#### WHAT YOU NEED TO DO:
In the forum thread below, what was the "Summer Mountains" aquascape meant to look like?
Begin SELECTED TEXT
# Summer Comes, and I say goodby to Summer Mountains



## Steven_Chong (Mar 17, 2005)

*Summer Comes, and I say goodbye to my Summer Mountains*

I was planning to post this later . . . but I can't help myself . . . and I feel remorse in the last days of this aquascape's life . . .


















































































「夏の山」-- "Summer Mountains"​









Here is likely a final photo of my "Summer Mountains," which was meant to look like the green bamboo and tree covered summer mountains in Japan. I hope some remember the older threads on this scape. :heh:

Summer vacation draws near (I should be studying for my asian traditions final tomorrow . . .) and the date for my flight back home to Hawai'i encroaches. This aquascape's time is just about run. 

It brought me so much pleasure near the end. Heck, throughout the whole process. I hope it can bring to others some fraction of the feeling it brought to me-- but I'm just thankful I had the chance to do it, because I can't say how much it taught me about art, aquascaping, photography, and life.

I'll be very sad to see it come down-- in two days. 

Thanks to everyone who followed this aquascape, and helped me and critiqued me througout its making. I don't know if you can see it in this last photo, but you all really helped me and I took all of it to heart whether I used it or not.

I hope you can enjoy these last photos (though I may edit more later, :heh and look out for more of my projects in the future.


----------



## DonaldmBoyer (Aug 18, 2005)

We'll be keeping our eyes peeled for the next scape to come from the Great Steve Chong, I assure you! You really have created some wonderful aquascapes, Steven, and have been an inspiration to many, many people here. The Bamboo Forest turned out wonderful, as usual, and you achieved excellence by bending some of the rules while remaining true to yourself and your vision! My wife and I are really amazed at your work, and have served to set my standards at a higher level for sure!

What is even more amazing is that you are still a kid! You will only get better too, with time. Which is scary! 

Quit trying to upstage my 40 gallon cube!!!  HA! 

Are you planning any scapes when you get back home?


----------



## Steven_Chong (Mar 17, 2005)

Thanks Donald-- I hope that I will be able to improve even more. I think this scape has helped me get even better, but we won't know until I do another scape.

Speaking of the next scape, I have some plans for scapes in summer, but I don't want to say anything until I actually secure the funds/supplies to do them (if that is). _*if*_

btw, that cube is coming along great.


----------



## Nevermore (Mar 26, 2007)

That has got to be hard...to tear that apart. It really is (was) beautiful.


----------



## Dave Spencer (Mar 4, 2007)

The beauty of this scape is that it looks untouched by human hand. A very natural, flowing and harmonious scape. 

It has been a huge learning experience for me, trying to catch up with your vision for this tank, Steven. Thanks.

Dave.


----------



## Suikei (May 5, 2007)

Dave Spencer said:


> The beauty of this scape is that it looks untouched by human hand.
> Dave.


Really it does! Steven, your "Natsu no Yama" is amazing!  Really does look like Japanese summer mountains. Your work is really impressive! sugoi suikei ^^


----------



## dennis (Mar 1, 2004)

That really is beautiful Steven. The only thing I can say is its to bad the path on the right is not a little more visible from the front on shot. Not necessarily to see it as another element but more of a suggestion that the path is there. Right now, I only know about the path because of previous photos. I think suggesting it is there would add a layer of complexity and feeling.... anyway. Beautiful!
End SELECTED TEXT
Begin INFORMATION GIVEN
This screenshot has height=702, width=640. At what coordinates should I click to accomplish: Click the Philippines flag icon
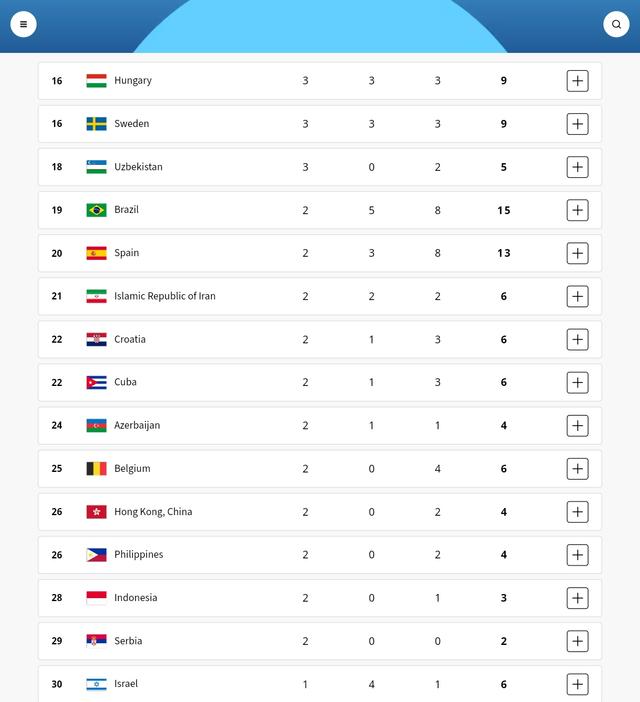point(96,555)
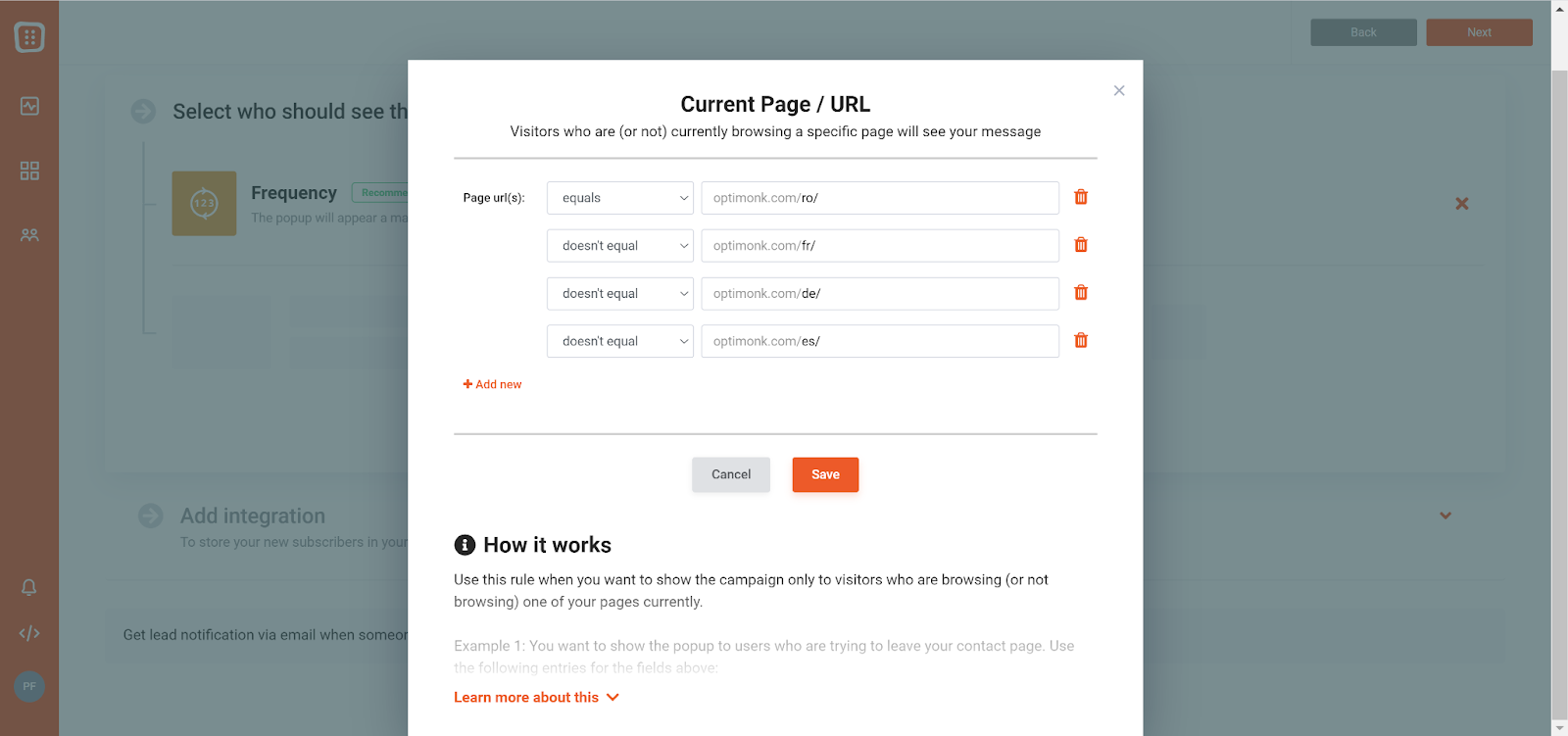Viewport: 1568px width, 736px height.
Task: Open the subscribers people icon in sidebar
Action: tap(29, 235)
End INFORMATION GIVEN
#### RESULT OF THIS TASK:
The green bamboo and tree covered summer mountains in Japan.